START SELECTED EXCERPT

Childhood cancer survivor's guide to health insurance
(NewsUSA) - There are approximately 50 million uninsured people in the U.S. Of those uninsured, young adults are among the highest groups without health insurance. For childhood cancer survivors, however, going without health insurance is not an option.
"As a cancer survivor, you will need health insurance more than ever," says Pam Gabris, Beyond the Cure Coordinator. "If you don't have a lapse in coverage, an insurer cannot deny coverage for your illness or related health problems. It's critical that you fully understand your rights and responsibilities under your health insurance plan to ensure continuous, dependable coverage."
Currently, the Affordable Care Act passed in 2010 allows young adults to be insured as dependents on their parents' health insurance if they are under the age of 26. But if that isn't an option, there are other insurance opportunities:
Employer-Provided Insurance. Typically, health insurance offered by employers is a form of managed care. The most common types of managed care are Preferred Provider Organizations (PPO), Point of Service Plans (POS), Health Maintenance Organizations (HMO) and Health Savings Account (HSA). For questions about which type of policy you are covered under, talk to your human resources manager.

END SELECTED EXCERPT

STUDY QUESTIONS →
A. Rewrite the paragraph beginning "Employer-Provided Insurance" from the health insurance guide as a short bulleted list that keeps its main facts.
B. Carry on the guide to health insurance for childhood cancer survivors, starting after its final sentence.

START DATASET EXCERPT

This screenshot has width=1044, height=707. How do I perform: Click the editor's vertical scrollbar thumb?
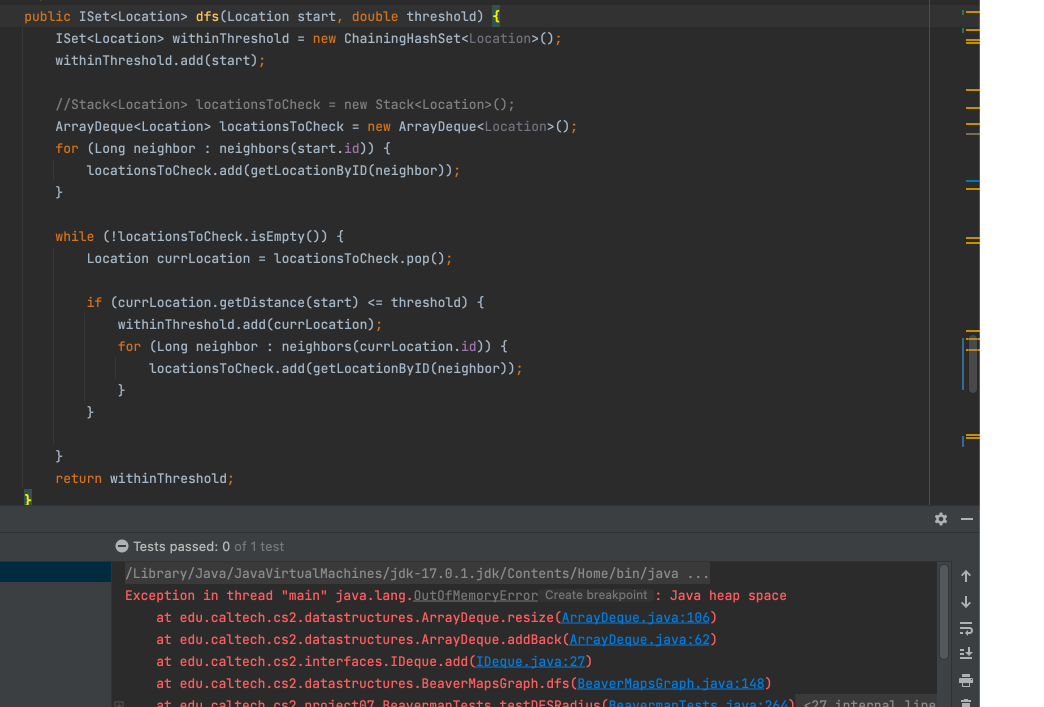click(x=972, y=364)

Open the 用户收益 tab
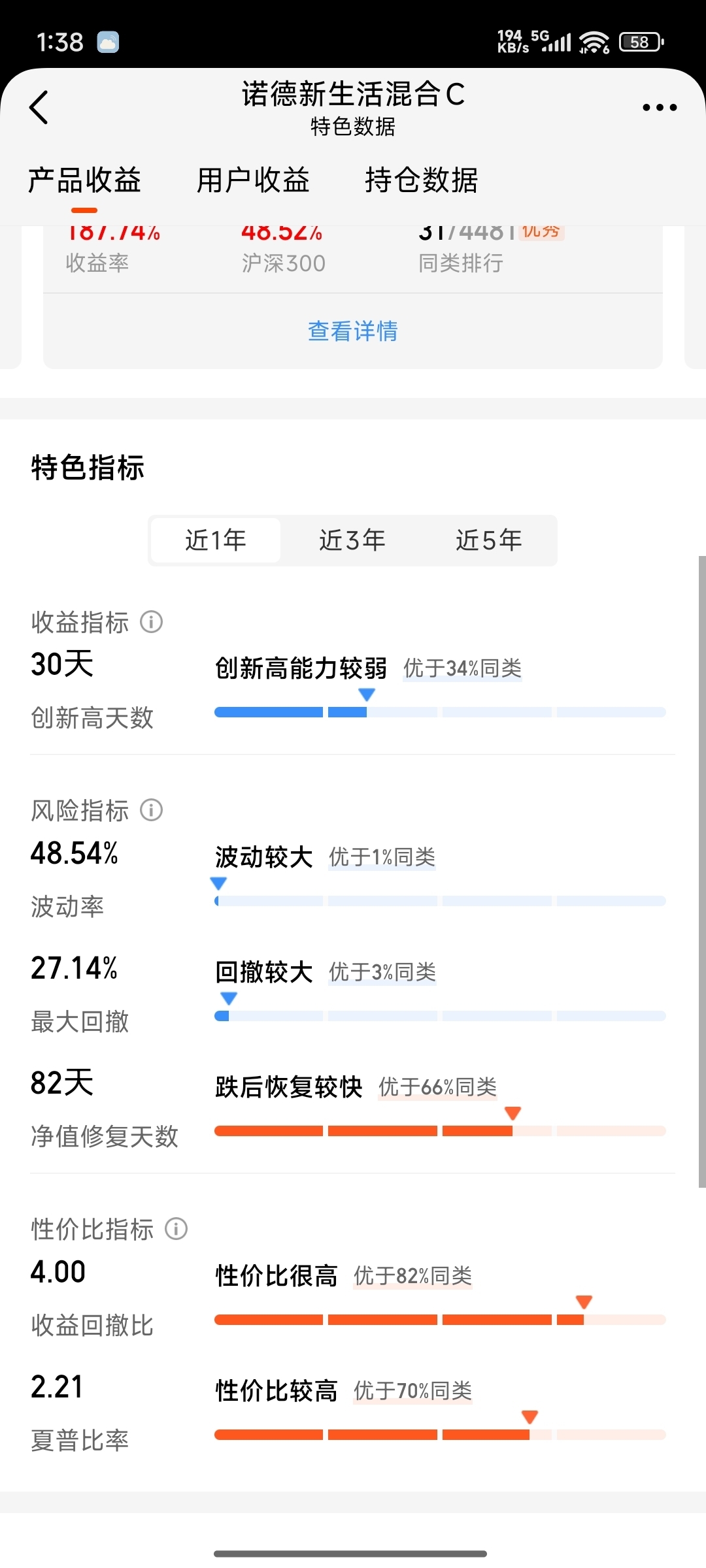[253, 180]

END DATASET EXCERPT

ANSWERS BY ITEM →
A.
- Employer health insurance is usually a form of managed care.
- The most common types are Preferred Provider Organizations (PPO), Point of Service Plans (POS), Health Maintenance Organizations (HMO) and Health Savings Account (HSA).
- Your human resources manager can tell you which type of policy covers you.

B.
Group Insurance. If you are self-employed, or if your company doesn't provide coverage, group health care policies are sometimes offered through organizations such as labor unions, fraternal and business organizations, student associations or other special-interest groups. Be sure to check with your state's insurance office to avoid fraudulent providers.
State and Federal Programs. Check to see if you qualify for state or federal health insurance through Medicaid or State Children's Health Insurance Programs (S-CHIP). As of 2010, pre-existing insurance is available in all states according to the Affordable Care Act.
Drug Coverage Programs. Programs like the Medicare Prescription Drug Discount Card and the Together Rx Access Card offer relief to prescription drug prices. The National Children's Cancer Society (NCCS) also offers a free prescription drug card that provides significant savings on generic and branded drugs. Visit theNCCS.agelity.com to locate participating pharmacies and print a card.
Individual Policies. Purchasing individual policies can be very expensive, so make sure you exhaust other options first. To get the most of your plan, talk to an insurance broker or contact the National Association of Insurance Commissioners.